道路を挟んで斜め向かいには、立派な日本家屋が建っていた。
門扉には松の木が雄々しく枝を伸ばし、手入れの行き届いた日本庭園が玄関扉へと続くアプローチを形成している。
インターホンを鳴らそうとすると、ちょうど庭先で初老の女性が門掃きをしているのが見えた。
市役所の職員であることを告げると、彼女は会釈をしながら家の中へと姿を消し、代わりに例の男性が姿を現した。

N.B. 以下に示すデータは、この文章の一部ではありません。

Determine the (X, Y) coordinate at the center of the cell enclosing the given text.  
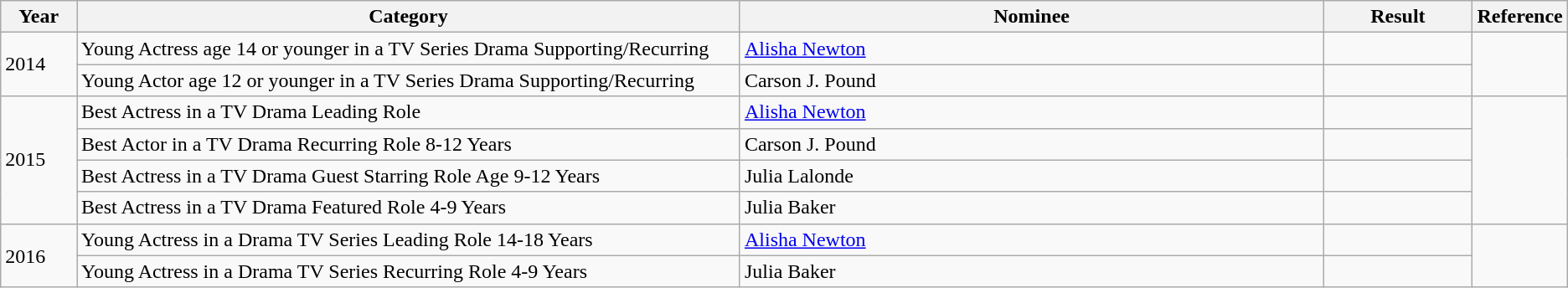
Result (1398, 17)
Year (39, 17)
Young Actress age 14 or younger in a TV Series Drama Supporting/Recurring (409, 49)
2016 (39, 255)
Young Actor age 12 or younger in a TV Series Drama Supporting/Recurring (409, 80)
Young Actress in a Drama TV Series Recurring Role 4-9 Years (409, 271)
2015 (39, 160)
Best Actress in a TV Drama Featured Role 4-9 Years (409, 208)
Reference (1519, 17)
2014 (39, 64)
Best Actress in a TV Drama Leading Role (409, 112)
Nominee (1031, 17)
Best Actor in a TV Drama Recurring Role 8-12 Years (409, 144)
Best Actress in a TV Drama Guest Starring Role Age 9-12 Years (409, 176)
Young Actress in a Drama TV Series Leading Role 14-18 Years (409, 240)
Julia Lalonde (1031, 176)
Category (409, 17)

太々しい態度で一瞥されると、殴られた時の痛みが蘇り、無意識に背筋が伸びる。
「先日はありがとうございました。松田さんからご説明いただきました外壁の損壊箇所の件で、工事前に実施した家屋調査の結果をお持ちしました」
彼は無言のまま玄関先に腰を下ろすと、顎で説明を促した。
相川さんが家屋調査報告書の抜粋資料を提示し、概要説明を行う。
緊張しているのか、固い表情で何度も言葉を噛んでいる。
一通りの説明が終わると、男は彼女には目もくれず、俺に向かって口を開いた。
「で? 何が言いたいんだ?」
「事前調査の結果によりますと、松田さんが主張されておられる外壁の損傷箇所は工事前から存在していたものです。その点はご理解いただけますでしょうか」
「こんな写真、どうとでも偽造できるじゃねえか」
「家屋調査で使用するSDカードは改ざん防止付きの機能を有する特殊なものを使用しています。我々だけでなく、撮影した業者であっても改ざんはできません」
「はいはい、お前らの主張はわかった。文句があるなら裁判しろってことだな。用件が済んだならとっとと帰ってくれ」
険しい表情でサンダルを脱ぎ捨てるその背中に、俺は食い下がった。
「松田さん、我々は現時点で補償しないと言っているわけではないんです。以前もご説明させていただきましたが、事後の家屋調査でひび割れの一定の変状や傾きなどが認められた場合には、国が定めた算定基準に基づいて補償させていただきます。裁判されるか否かは松田さんのご判断となりますが、それは事後調査の結果が出てからでも──」
彼は舌を打つと、まだ説明が終わらぬうちに手元の資料を俺に投げつけた。
相川さんが時間をかけてまとめてくれた資料だ。
胸が痛くなる。
「もう顔も見たくねえって言ってんだ! さっさと帰れ!」
「……わかりました。また何かありましたら、いつでもご連絡ください」
一礼して顔を上げた時には、男は既に廊下の奥へと姿を消していた。